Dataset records
-- -- --
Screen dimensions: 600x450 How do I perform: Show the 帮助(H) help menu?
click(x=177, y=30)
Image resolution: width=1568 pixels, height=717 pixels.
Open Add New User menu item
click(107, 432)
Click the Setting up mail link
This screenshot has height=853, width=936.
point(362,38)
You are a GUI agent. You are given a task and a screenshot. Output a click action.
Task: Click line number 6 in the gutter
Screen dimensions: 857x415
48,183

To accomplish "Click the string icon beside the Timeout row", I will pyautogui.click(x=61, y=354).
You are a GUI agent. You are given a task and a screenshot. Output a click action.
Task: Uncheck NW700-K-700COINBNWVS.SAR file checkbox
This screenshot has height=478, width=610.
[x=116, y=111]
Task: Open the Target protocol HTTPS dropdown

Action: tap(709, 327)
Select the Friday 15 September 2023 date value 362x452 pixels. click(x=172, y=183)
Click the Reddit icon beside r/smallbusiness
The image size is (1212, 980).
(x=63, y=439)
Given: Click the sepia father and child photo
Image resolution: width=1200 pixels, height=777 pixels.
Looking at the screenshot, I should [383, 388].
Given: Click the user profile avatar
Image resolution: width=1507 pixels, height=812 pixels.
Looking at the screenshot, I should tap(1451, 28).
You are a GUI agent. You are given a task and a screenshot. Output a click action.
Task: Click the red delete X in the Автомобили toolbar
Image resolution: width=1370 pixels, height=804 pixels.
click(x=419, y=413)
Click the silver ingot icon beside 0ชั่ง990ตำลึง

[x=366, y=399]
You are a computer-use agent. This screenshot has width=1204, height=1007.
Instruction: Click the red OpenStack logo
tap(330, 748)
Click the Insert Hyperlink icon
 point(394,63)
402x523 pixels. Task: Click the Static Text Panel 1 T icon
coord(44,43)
-- -- --
◆ **REQUIREMENT**
All of the entries are to be transcribed exactly.

◆ **WRITTEN SOLUTION**
Screen dimensions: 600x450 How do I perform: Show the 帮助(H) help menu?
click(x=177, y=30)
Image resolution: width=1568 pixels, height=717 pixels.
Open Add New User menu item
click(107, 432)
Click the Setting up mail link
This screenshot has height=853, width=936.
point(362,38)
You are a GUI agent. You are given a task and a screenshot. Output a click action.
Task: Click line number 6 in the gutter
Screen dimensions: 857x415
48,183

To accomplish "Click the string icon beside the Timeout row", I will pyautogui.click(x=61, y=354).
You are a GUI agent. You are given a task and a screenshot. Output a click action.
Task: Uncheck NW700-K-700COINBNWVS.SAR file checkbox
This screenshot has height=478, width=610.
[x=116, y=111]
Task: Open the Target protocol HTTPS dropdown

Action: tap(709, 327)
Select the Friday 15 September 2023 date value 362x452 pixels. click(x=172, y=183)
Click the Reddit icon beside r/smallbusiness
The image size is (1212, 980).
(x=63, y=439)
Given: Click the sepia father and child photo
Image resolution: width=1200 pixels, height=777 pixels.
Looking at the screenshot, I should [383, 388].
Given: Click the user profile avatar
Image resolution: width=1507 pixels, height=812 pixels.
Looking at the screenshot, I should tap(1451, 28).
You are a GUI agent. You are given a task and a screenshot. Output a click action.
Task: Click the red delete X in the Автомобили toolbar
Image resolution: width=1370 pixels, height=804 pixels.
click(x=419, y=413)
Click the silver ingot icon beside 0ชั่ง990ตำลึง

[x=366, y=399]
You are a computer-use agent. This screenshot has width=1204, height=1007.
Instruction: Click the red OpenStack logo
tap(330, 748)
Click the Insert Hyperlink icon
 point(394,63)
402x523 pixels. Task: Click the Static Text Panel 1 T icon
coord(44,43)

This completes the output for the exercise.